_Auftrag 1_. Von welchem Datum ist laut dem Text zur Umsetzung des EAA der General Comment des UN-Fachausschusses zu Art. 9?
_Auftrag 2_. Gib aus dem Text zur Umsetzung des EAA den Abschnitt zwischen "Für den Umsetzungsprozess" und "(vgl. Erwägungsgrund 14)." einschließlich wörtlich wieder.
_Auftrag 3_. Schreibe den Text zur Umsetzung des EAA im Anschluss an seinen letzten Satz weiter.

_Zu prüfender Text_.
________________________

Die im DBR organisierten Verbände erwarten daher, dass Deutschland die Teilhaberechte behinderter Menschen bei der Umsetzung des EAA in den Mittelpunkt stellt und ein ambitioniertes Umsetzungsgesetz verabschiedet. Der Zugang zu Produkten und Dienstleistungen der öffentlichen Hand und privater Anbieter ist ein Menschenrecht. Eine Pflicht zum Handeln ergibt sich nicht nur aus dem EAA, sondern auch aus der von Deutschland ratifizierten UN-Behindertenrechtskonvention (UN-BRK). Hinzuweisen ist dabei auf Art. 9 Abs. 2 lit. b) UN-BRK. Hiernach hat Deutschland sicherzustellen, dass "private Rechtsträger, die Einrichtungen und Dienste, die der Öffentlichkeit offenstehen oder für sie bereitgestellt werden, anbieten, alle Aspekte der Zugänglichkeit für Menschen mit Behinderungen berücksichtigen;". Folgerichtig macht auch der zu Art. 9 erlassene General Comment des UN-Fachausschusses vom 22.05.2014 (CRPD/C/GC/2) hinsichtlich der Verpflichtungen zur Barrierefreiheit keinen Unterschied zwischen privaten und öffentlichen Anbietern von Gütern und Dienstleistungen.
Wird diese Verpflichtung nicht ernsthaft durch die Implementierung entsprechender gesetzlicher Vorgaben umgesetzt, ignoriert Deutschland damit weiterhin klar die abschließenden Bemerkungen des UN-Fachausschusses vom 17.04.2015 (CRPD/C/DEU(CO/1), welche in Nr. 21 und 22 für Deutschland unmissverständlich bindende Verpflichtungen für private Unternehmen zur Barrierefreiheit fordern.
Für den Umsetzungsprozess erwartet der Deutsche Behindertenrat eine frühzeitige und kontinuierliche Einbindung behinderter Menschen über die sie vertretenden Organisationen.
Die Forderungen des DBR im Einzelnen:
1. Deutschland muss die gleichberechtigte Teilhabe behinderter Menschen zum Maßstab der Umsetzung des EAA machen! Eine 1:1-Umsetzung ist zu wenig.
Die Vorgaben im EAA dienen nicht nur der Wirtschaft zum Abbau von Handelshemmnissen, sondern vor allem dazu, die Verfügbarkeit barrierefreier Produkte und Dienstleistungen zu verbessern (vgl. Erwägungsgrund 1) und damit auch der Umsetzung der BRK (vgl. Erwägungsgrund 14).

________________________

_Übungsdaten_.
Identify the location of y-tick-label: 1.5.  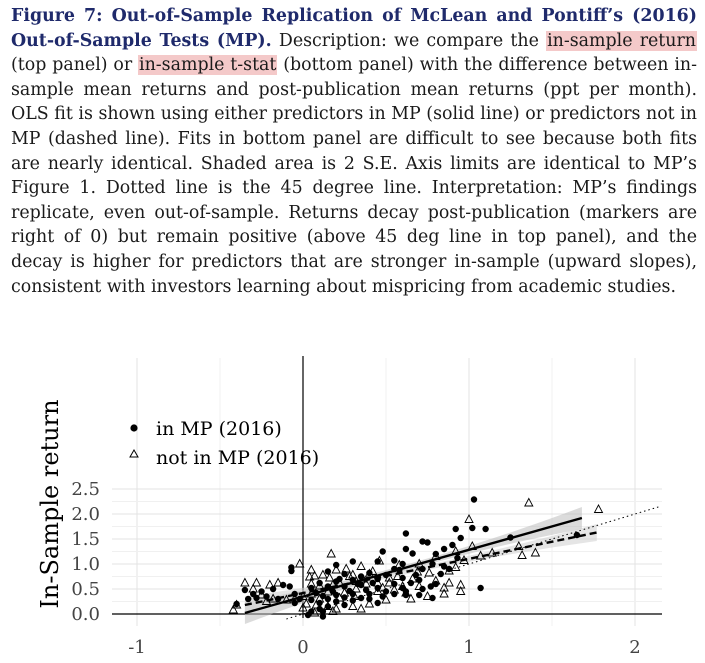
(86, 540).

________________________

_Erwartete Ausgabe 1_. Vom 22.05.2014.

_Erwartete Ausgabe 2_.
Für den Umsetzungsprozess erwartet der Deutsche Behindertenrat eine frühzeitige und kontinuierliche Einbindung behinderter Menschen über die sie vertretenden Organisationen.
Die Forderungen des DBR im Einzelnen:
1. Deutschland muss die gleichberechtigte Teilhabe behinderter Menschen zum Maßstab der Umsetzung des EAA machen! Eine 1:1-Umsetzung ist zu wenig.
Die Vorgaben im EAA dienen nicht nur der Wirtschaft zum Abbau von Handelshemmnissen, sondern vor allem dazu, die Verfügbarkeit barrierefreier Produkte und Dienstleistungen zu verbessern (vgl. Erwägungsgrund 1) und damit auch der Umsetzung der BRK (vgl. Erwägungsgrund 14).

_Erwartete Ausgabe 3_.
- Der Gesetzgeber muss bei der Umsetzung des EAA sicherstellen, dass behinderte Menschen und Menschen mit funktionellen Einschränkungen endlich gleiche Zugangsmöglichkeiten zu Produkten und Dienstleistungen privater und öffentlicher Anbieter erhalten wie Menschen ohne Beeinträchtigungen.
- Deutschland muss von allen durch den EAA eröffneten Spielräumen Gebrauch machen, um die Rechte behinderter Menschen zu stärken.
- Der DBR erwartet, dass die Bundesländer verbindliche Anforderungen an die Barrierefreiheit der baulichen Umwelt, die die im Geltungsbereich des EAA enthaltenen Produkte und Dienste umgibt, festlegen. Relevante technische Normen sind entsprechend anzupassen. Nur so wird etwa sichergestellt, dass der barrierefreie Geldautomat auch von behinderten Menschen auffindbar und stufenlos erreichbar ist. Fehlen solche Anforderungen, läuft der EAA ins Leere.
- Im Wege einer großzügigen, im Sinne der Menschen mit Behinderungen erfolgenden Interpretation der europäischen Vorgaben sind in das Umsetzungsgesetz auch solche Bereiche einzubeziehen, die vom EAA nicht ausdrücklich erfasst sind, z. B. der beruflich genutzte Computer, das Geschäftskonto und alle geschäftlich genutzten Bankdienstleistungen. Diese wichtigen Bereiche auszuklammern, würde zu nicht nachvollziehbaren Regelungslücken, zum Ausschluss von Teilhabe und zu Unsicherheiten bei der Wirtschaft führen, die nicht vermittelbar wären.
- Deutschland muss durch präzise und eng gefasste gesetzliche Regeln gewährleisten, dass sich Wirtschaftsakteure auf die im EAA vorgesehenen Ausnahmen nur in klar definierten Fällen und nur im Umfang des absolut Notwendigen berufen können. Dazu gehören strenge Anforderungen an die Begründung sowie strenge Kontrollen.
- Deutschland muss die Vorschriften des EAA so schnell wie möglich anwenden. Von den im EAA eröffneten Möglichkeiten einer Verzögerung der Umsetzung durch zusätzliche, teils jahrzehntelange Übergangsfristen, darf der Gesetzgeber keinesfalls Gebrauch machen.
2. Barrierefreiheit braucht einheitliche und der Teilhabe verpflichtete technische Standards!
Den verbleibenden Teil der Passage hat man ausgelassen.